== DATA EXTRACT

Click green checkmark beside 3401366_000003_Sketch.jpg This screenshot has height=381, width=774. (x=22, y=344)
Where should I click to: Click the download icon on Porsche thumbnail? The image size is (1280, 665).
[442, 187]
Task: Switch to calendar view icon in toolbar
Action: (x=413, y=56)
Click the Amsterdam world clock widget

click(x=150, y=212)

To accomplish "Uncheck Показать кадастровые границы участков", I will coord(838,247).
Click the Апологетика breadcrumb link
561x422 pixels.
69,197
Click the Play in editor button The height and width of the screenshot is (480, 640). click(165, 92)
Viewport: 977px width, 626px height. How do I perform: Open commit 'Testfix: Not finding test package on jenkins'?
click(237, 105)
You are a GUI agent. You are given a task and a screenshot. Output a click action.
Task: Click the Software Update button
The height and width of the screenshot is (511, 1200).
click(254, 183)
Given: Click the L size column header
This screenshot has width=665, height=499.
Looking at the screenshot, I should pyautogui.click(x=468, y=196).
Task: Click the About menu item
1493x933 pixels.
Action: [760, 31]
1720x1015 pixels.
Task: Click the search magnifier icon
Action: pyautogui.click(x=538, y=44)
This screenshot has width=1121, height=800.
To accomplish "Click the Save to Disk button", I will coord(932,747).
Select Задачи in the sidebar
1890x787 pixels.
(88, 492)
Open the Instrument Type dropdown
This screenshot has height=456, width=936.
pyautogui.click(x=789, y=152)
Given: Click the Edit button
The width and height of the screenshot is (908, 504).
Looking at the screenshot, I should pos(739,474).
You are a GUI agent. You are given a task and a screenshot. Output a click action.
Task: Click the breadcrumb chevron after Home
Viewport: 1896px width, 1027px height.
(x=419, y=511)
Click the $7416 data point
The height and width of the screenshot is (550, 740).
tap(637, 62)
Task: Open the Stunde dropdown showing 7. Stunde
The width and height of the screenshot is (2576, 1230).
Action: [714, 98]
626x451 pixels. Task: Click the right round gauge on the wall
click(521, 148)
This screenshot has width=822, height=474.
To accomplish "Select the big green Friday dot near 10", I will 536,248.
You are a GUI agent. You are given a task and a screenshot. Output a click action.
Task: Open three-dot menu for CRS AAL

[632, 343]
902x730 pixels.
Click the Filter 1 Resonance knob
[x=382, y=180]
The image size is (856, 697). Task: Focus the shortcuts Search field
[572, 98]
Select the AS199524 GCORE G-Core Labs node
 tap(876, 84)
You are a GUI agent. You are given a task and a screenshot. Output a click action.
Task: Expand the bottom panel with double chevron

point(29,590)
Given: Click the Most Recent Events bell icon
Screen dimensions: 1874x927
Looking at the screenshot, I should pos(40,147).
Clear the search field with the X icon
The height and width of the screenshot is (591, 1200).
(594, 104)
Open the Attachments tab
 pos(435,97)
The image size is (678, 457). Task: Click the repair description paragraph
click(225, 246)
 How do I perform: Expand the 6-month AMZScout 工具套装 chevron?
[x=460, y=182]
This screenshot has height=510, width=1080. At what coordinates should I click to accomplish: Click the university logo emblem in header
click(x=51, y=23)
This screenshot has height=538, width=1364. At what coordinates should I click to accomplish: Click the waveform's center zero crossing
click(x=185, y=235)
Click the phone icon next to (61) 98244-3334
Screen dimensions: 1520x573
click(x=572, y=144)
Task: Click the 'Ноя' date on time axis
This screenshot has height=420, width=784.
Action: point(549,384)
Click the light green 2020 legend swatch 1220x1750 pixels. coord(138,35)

====

• _YOUR OBJECTIVE_
An exact copy of the lines from the one with "This screenshot has height=510, width=1080." through the final line of the entries is the whole answer.

• _ANSWER BELOW_
This screenshot has height=510, width=1080. At what coordinates should I click to accomplish: Click the university logo emblem in header
click(x=51, y=23)
This screenshot has height=538, width=1364. At what coordinates should I click to accomplish: Click the waveform's center zero crossing
click(x=185, y=235)
Click the phone icon next to (61) 98244-3334
Screen dimensions: 1520x573
click(x=572, y=144)
Task: Click the 'Ноя' date on time axis
This screenshot has height=420, width=784.
Action: point(549,384)
Click the light green 2020 legend swatch 1220x1750 pixels. coord(138,35)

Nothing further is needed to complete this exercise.